Na 325º edição do Alacazum palavras para entreter que foi ao
ar no dia 3 de novembro de 2013, das 8 às 9 h da manhã de domingo, transmissão
ao vivo 87,9 Rio Una FM falamos da Festa Literária
Internacional de Cachoeira – Flica 2013 – e apreciamos um trecho da história: O velho da praça de Antonieta Dias de Moraes, ilustração Ciça Fittipaldi.
Ele só
queria água!
Fazia calor.
João estacou diante da primeira casa de caboclo que encontrou no caminho.
Apeou, atou as rédeas do cavalo no tronco de uma árvore que havia em frente e
começou a bater palmas. Ninguém atendia. Nos fundos, apareceu uma mulher com um
pano amarrado na cabeça e um balde na mão. Ela ia de um lado a outro e nem
olhava para João. Ele gritou, chamou e nada! A mulher nem se virava. Ele abriu
a porteira, entrou, pegou no braço dela e pediu água para o cavalo, por favor.
A mulher
olhou para ele muito espantada e chamou o marido; disse que estava ali um moço
para comprar galinhas. João explicou que não queria comprar nada, só queria
água para o cavalo.

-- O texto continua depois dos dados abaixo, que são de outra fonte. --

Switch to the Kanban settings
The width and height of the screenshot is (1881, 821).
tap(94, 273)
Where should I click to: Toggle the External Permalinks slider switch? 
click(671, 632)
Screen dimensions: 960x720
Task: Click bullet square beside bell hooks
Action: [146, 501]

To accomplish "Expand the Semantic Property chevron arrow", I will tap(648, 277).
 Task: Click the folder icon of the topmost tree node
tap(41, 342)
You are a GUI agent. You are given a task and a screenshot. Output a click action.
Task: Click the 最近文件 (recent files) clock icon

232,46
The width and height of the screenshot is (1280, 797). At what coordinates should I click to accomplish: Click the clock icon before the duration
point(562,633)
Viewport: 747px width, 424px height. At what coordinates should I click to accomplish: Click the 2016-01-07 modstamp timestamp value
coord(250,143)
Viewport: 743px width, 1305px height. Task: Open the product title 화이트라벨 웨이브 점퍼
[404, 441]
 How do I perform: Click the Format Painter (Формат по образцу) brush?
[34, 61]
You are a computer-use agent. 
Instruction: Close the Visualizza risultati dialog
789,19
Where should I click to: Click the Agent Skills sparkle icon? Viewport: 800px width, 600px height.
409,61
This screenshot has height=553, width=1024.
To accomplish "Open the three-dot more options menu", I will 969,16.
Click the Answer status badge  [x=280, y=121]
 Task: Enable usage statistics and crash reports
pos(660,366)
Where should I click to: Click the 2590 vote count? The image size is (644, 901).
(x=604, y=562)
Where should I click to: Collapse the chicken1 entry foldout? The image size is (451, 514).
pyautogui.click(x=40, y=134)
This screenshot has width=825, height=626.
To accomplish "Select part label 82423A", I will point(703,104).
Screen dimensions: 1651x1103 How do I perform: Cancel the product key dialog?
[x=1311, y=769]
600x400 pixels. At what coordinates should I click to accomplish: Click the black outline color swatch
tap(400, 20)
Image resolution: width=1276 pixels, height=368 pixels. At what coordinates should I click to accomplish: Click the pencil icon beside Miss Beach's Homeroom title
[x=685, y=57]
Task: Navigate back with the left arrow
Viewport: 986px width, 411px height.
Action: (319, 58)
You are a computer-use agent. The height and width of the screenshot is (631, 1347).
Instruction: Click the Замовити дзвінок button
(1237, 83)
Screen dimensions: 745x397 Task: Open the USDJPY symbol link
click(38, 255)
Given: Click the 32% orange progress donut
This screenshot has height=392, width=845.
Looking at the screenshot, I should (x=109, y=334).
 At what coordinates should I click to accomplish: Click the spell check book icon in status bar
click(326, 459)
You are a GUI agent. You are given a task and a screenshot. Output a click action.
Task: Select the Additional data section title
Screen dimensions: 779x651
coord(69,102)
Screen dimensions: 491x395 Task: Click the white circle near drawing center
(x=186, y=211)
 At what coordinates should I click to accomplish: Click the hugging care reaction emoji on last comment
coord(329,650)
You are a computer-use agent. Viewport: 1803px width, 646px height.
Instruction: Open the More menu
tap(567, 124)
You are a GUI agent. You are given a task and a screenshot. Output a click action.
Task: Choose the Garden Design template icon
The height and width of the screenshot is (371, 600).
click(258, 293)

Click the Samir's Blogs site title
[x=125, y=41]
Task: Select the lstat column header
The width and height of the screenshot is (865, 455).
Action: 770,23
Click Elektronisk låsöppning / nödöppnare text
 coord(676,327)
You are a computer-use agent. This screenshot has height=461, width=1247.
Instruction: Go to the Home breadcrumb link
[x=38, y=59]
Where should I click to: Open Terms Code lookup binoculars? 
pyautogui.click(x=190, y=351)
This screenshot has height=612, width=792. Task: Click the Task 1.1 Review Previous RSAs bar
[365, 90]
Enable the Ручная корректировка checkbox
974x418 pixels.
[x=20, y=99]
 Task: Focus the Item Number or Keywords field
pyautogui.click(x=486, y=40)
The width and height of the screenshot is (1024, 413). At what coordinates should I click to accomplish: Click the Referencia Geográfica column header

A mulher correu para os fundos da casa; a seguir João ouviu
a voz do marido: - Aqui não se vende leite, seu moço! Pode tocar pra frente...
A mulher
voltou correndo: - Meu marido falou pro senhor esperar.
- Dona, eu
só quero água pro meu cavalo! Água! ÁGUA!... Não quero leite nem galinha; quero
água. Á – GUA!...
O homem
apareceu, espiou e veio andando meio derreado.
- Anda,
marido, vem cá! O moço está com pressa!
Ele se
aproximou: - Aqui não se vende leite, não, moço! O senhor está enganado!
- Eu só
quero água pro meu cavalo!
- Ah! O
senhor quer café? Mulher, vá buscar café pro moço... – e empurrou a mulher. –
Vá, mulher...
Ela foi lá
para os fundos e voltou com uma galinha: co-có-có, de cabeça para baixo, presa
pelas pernas. A essa altura João já queria ir embora, mas resolveu fazer a
última tentativa. Apontou para o cavalo.
- Ele está
com sede; água, por favor. Que custa me dar um pouco de água?
- O quê?
Trocar o meu cavalo pelo seu? Tá louco! Nem pense! O seu é bom, mas o meu é
melhor! Se é!
A mulher
empurrava a galinha nas mãos de João, para ele ver como estava gorda. João
disse não, não e não. Fez gestos negativos. Ela entendeu e soltou a galinha,
que saiu em disparada, cacarejando, de asas abertas.
- Diz pra
ele, marido, que não pode pousar aqui não! Não tem cama!
João pensou
que estivesse ficando maluco. Sapateou e berrou: - Não quero nada! Só quero
água! ÁGUA! ... Que gente surda! – tirou o revólver e ameaçou dar um tiro para
o ar.
O homem recuou e estendeu os
braços: - Calma! Calma, seu moço! O senhor tem um cavalo, pra que quer o
meu? Será que o senhor é ladrão de
cavalos? Se é, espere ai.
Não é que o homem saiu correndo e logo voltou com uma espingarda
apontada para João?
Não adiantava falar, o homem e a mulher eram surdos de pedra. João
guardou o revólver, e apertou a mão do homem: - O senhor é o primeiro que não
tem medo de mim. Fique sossegado, não quero seu cavalo – bateu no peito – Não
sou ladrão, sou João Valente! – e foi saindo.
- Bom, bom... No meu cavalo ninguém toca!
João montou em Relâmpago e acenou para ambos, num gesto de despedida.
Ouviu-se falar, cada qual para si mesmo, já que não ouvia o outro.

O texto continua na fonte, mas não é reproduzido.